Now, for the negatives:
1) Once I signed-up and paid, customer service started to get worse. Replies to emails took up to 2 weeks. Replies would usually come after expressing disappointment with Dittomusic’s service and “threat” to cease the deal with them.
2) 2 releases were lost and uploaded up to 6 weeks after the scheduled date. After the first time this happened, Dittomusic suggested I send them a confirmation email when I upload music. However, the same situation happened again.
3) Stalling and illegally attempting to withholding payouts – This is by far the worst. This was done in two ways.
First, Dittomusic charges a fee to keep releases available on stores every year, which is perfectly fine as each company is free to choose their business model. However, Dittomusic refused payouts claiming that I hadn’t paid the renewal fee even though I didn’t want to keep the release available on stores for an extra year. It took me 3 weeks to solve this situation due to delayed response from customer service.
Second, we had an issue with unlicensed remixes. One remix was from a famous band that doesn’t exist anymore. At the time, I unknowingly thought copyright of bands that don’t exist anymore would lose copyright. I later found out that they don’t. Copyright for bands that don’t exist anymore last for 70 years in the US. All the other remixes were from personal friends of mine so I assumed there would be no need to do so. When I sent Dittomusic emails from the artists’ personal email accounts to prove they had given permission to do the remixes, Dittomusic claimed that was not enough. I understand that there are legal ramifications regarding remixes so I asked for payouts from original tracks. However, they deliberately ignored that and kept on sending me links where I could obtain licenses for the remixes. I asked them how much I was owed from original tracks and they simply told me to figure it out myself. I eventually did and sent them an invoice. This situation also took around 3 weeks to solve.
The next time I asked for a payout, Dittomusic did the same thing again. I had to reiterate that I had no intention in getting payout from remixes but they still redirected me to links where I could obtain paid licenses deliberately ignoring the real issue. Only after several email exchanges where I told them that what they were doing was illegal, telling them I would expose this fraud and cease the deal did they payout what I was legitimately owed. Dittomusic tried to withhold the total amount of what I was owed using the excuse that I didn’t have appropriate licenses for remixes as an excuse to do so – twice. Their attitude towards their client is terrible and downright insulting.
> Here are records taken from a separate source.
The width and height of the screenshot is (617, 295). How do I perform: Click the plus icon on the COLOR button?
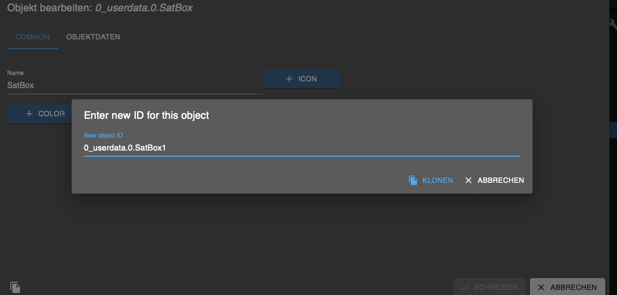[29, 114]
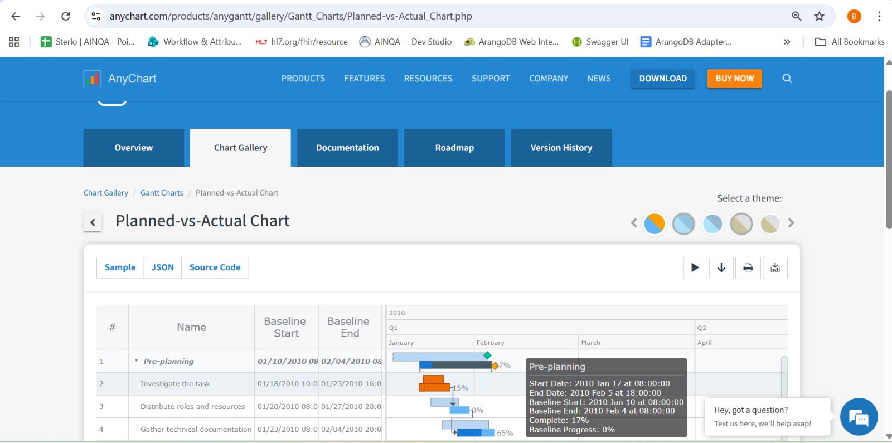Show hidden bookmarks with the overflow chevron
The width and height of the screenshot is (892, 443).
[x=787, y=42]
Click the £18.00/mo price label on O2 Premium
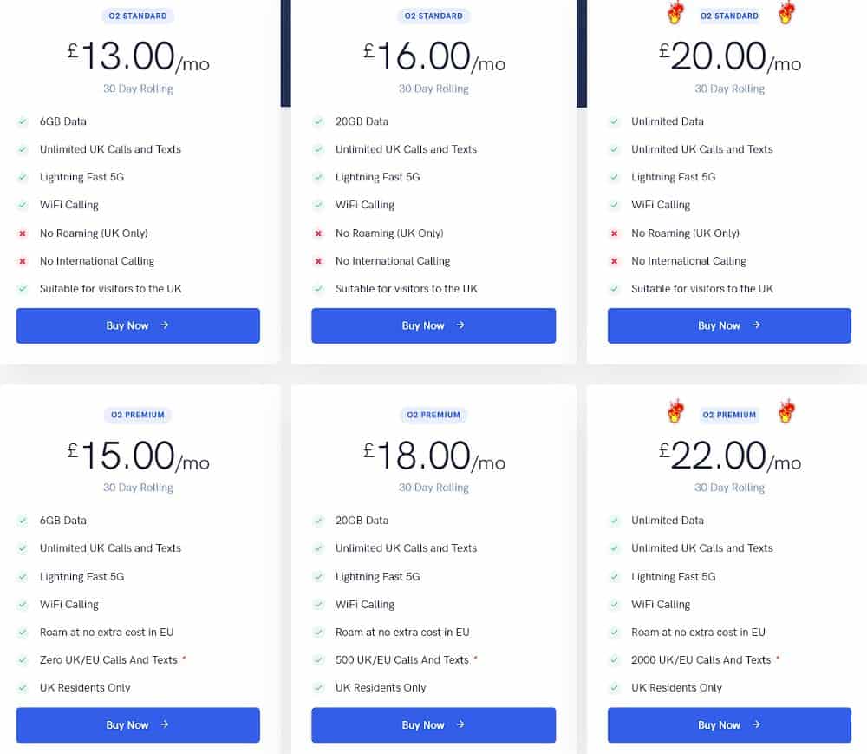 coord(434,457)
4) Requests to remove releases take too long. It’s been a year and a half since some releases should have been removed and they are still available. I am starting to wonder if the removal of releases work at all.
At the moment, I got paid from all original tracks but they still withhold sales originating from remixes. I tried to solve this issue in a civil way by suggesting Dittomusic transfer all those funds to the legitimate copyright holders. I even sent them who the legitimate copyright holders. Their reply was that I should organize all of it. How can I organise anything when Dittomusic shows no intention of collaborating? I wonder how many labels and artists are aware that Dittomusic is illegally withholding funds that should be transferred to the legitimate copyright holders.
This seems very similar to the situation where many clients complained about Dittomusic not paying mechanical royalties. It reveals their general business attitude.
Dittomusic claims to be professional but I fail to see any of that although their actions and attitude after these situations I have been through as well as other clients.
Dittomusic’s business practice are dishonest and show no intention of collaborating with their clients in a win-win manner. Instead, they try to put all the responsibility on the client. What kind of customer service is that?
If your aim is to make your music available on many stores for exposure, Dittomusic works fine. However, if you are trying to do business with them, be prepared for the worst.